セッション進行における予測イメージとモチベーションのBeforeAfter

@chiriyam_jun

セッション進行における予測イメージとモチベーションのBeforeAfter

TRPGのプレイヤーにはいろんなスタイルがある。

探索を効率よくこなしたいゲームプレイヤー。

戦闘を楽しみたいバトルジャンキー。

キャラクターに感情移入をするロールプレイヤー。

プレイヤーにスタイルがあれば、おのずとシナリオにも似たような傾向が出てくる。

ゲームプレイヤーを楽しませるための謎解きシナリオ。

バトルジャンキーを興奮させる戦闘卓。

そして、ロールプレイヤーを感動させることに特化した「うちよそ」。

今回は僕が経験したうちよそシナリオの「好感度システム」の話をしたいと思う。


ーーー


その日僕はとある田舎の村に知人と訪れていた。

 (セッションの中の話です)

小高い丘に上がると美しい桜並木が並んでおり、桜の木の下には今にも消えてしまいそうな美しい少年がたたずんでいた。

 (PCがNPCと出会いました)

ふと美少年がこちらに気づいたのか僕らに話しかけてきた。その様子があまりにも幻想的だったので、僕はこれが夢なのではないかと思い、彼の様子をうかがった。

 (NPCが怪しかったので心理学を振りました)

彼は確かにそこに存在しており、僕は彼が幻ではないと確信した。

 (KPから怪しいところは何もないといわれました)

僕らは彼と親しくなり村で一緒に行動することになったのだが、彼は何の運命なのかその命をはかなく散らしてしまった。

僕たちは彼が失われてしまったことを受け入れることができず、悲嘆にくれることしかできなかった。

 (セッションが進んでNPCはロスト、PCもSAN値をがりがり削られてバッドエンドを迎えました)


ーーー


セッションを終えて一体どこで選択を間違えたのかをKPに尋ねてみた。

するとKPは

「最初にNPCに心理学を振ってしまったから、NPCの好感度が下がっちゃったんですね。

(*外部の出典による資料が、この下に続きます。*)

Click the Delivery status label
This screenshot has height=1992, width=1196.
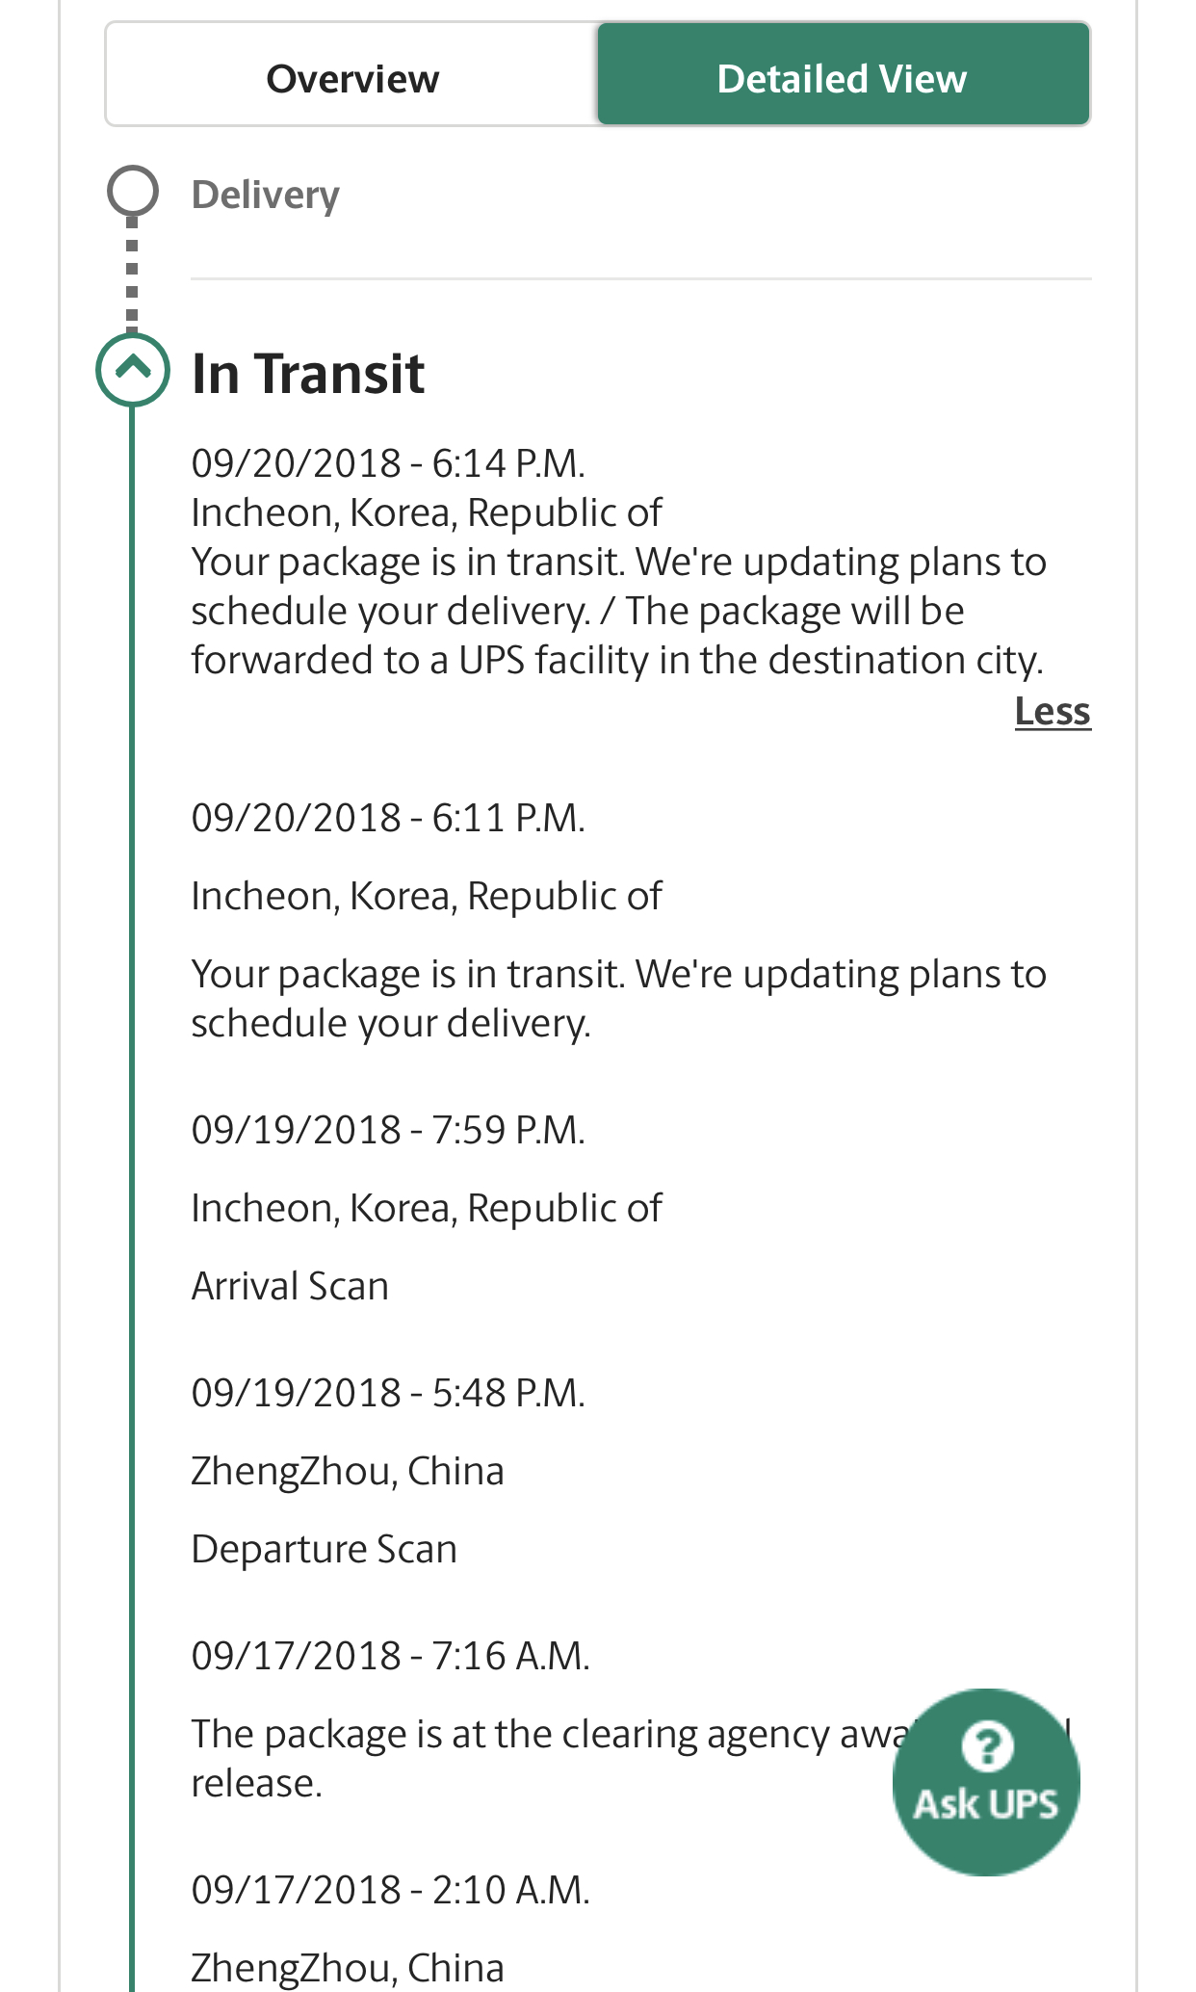[266, 195]
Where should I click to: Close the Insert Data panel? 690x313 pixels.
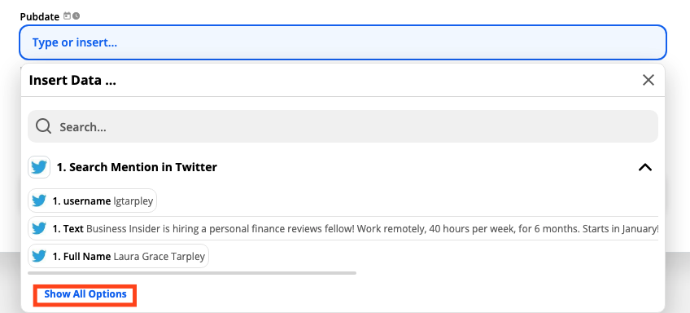click(x=649, y=80)
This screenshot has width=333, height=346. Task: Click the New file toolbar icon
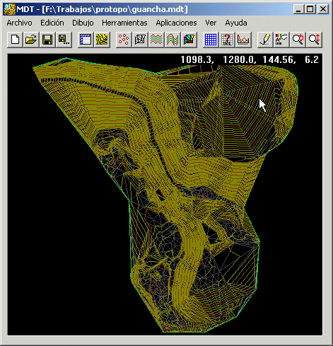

それで必要なイベントが発生しなくなりバッドエンドを迎えてしまいました」

と言う。

好感度というといわゆるギャルゲーなどで良く用いられるシステムでありなじみ深いものでもあるが、CoCでこの言葉を聞くのは初めてであった。


ところで僕はロールプレイが大好きなロールプレイヤーである。

そんな僕が好むシチュエーションは最初はギスギスしている二人がイベントを通して理解を深め、次第に絆が生まれ協力しながら冒険をしていき、最後はお互い譲れない思いを胸にぶつかり合うというものだ。

最初から「お前、おもしれーじゃん」とか言いながら好意的に近づいてくる輩は、僕のお財布か内臓を狙っているとしか思えないし、少女漫画か乙女ゲーの中でしか拝見したことがない。

そういうわけなので、僕としてはこのシナリオを参加すると決めた時点で詰んでしまっていたことになる。


いわゆる「うちの子とよその子を絡ませてエモい関係をよろしくどーぞ」略して「うちよそ」のシナリオはギミックでNPCとの絡みを強いることが多い。

この場合そのギミックの一つが好感度システムであったということなのだろう。

だが、謎解きシナリオで謎が解けなければクリアできないのと同様に、好感度システムに反するPCはバッドエンドを迎える。


シナリオ制作者が思い描くシナリオスタイルとプレイヤーのプレイスタイルは、合致すればこれ以上ない感動があるだろうが、ミスマッチしてしまうと悲劇を生んでしまいがちである。

今回、僕もシナリオもロールプレイを大事にするという意味では同じ方向を向いていたが、同ジャンルの別カプ抗争のようなすれ違いが起きてしまった。


残念な事件だった。僕はきのこの山が好きである。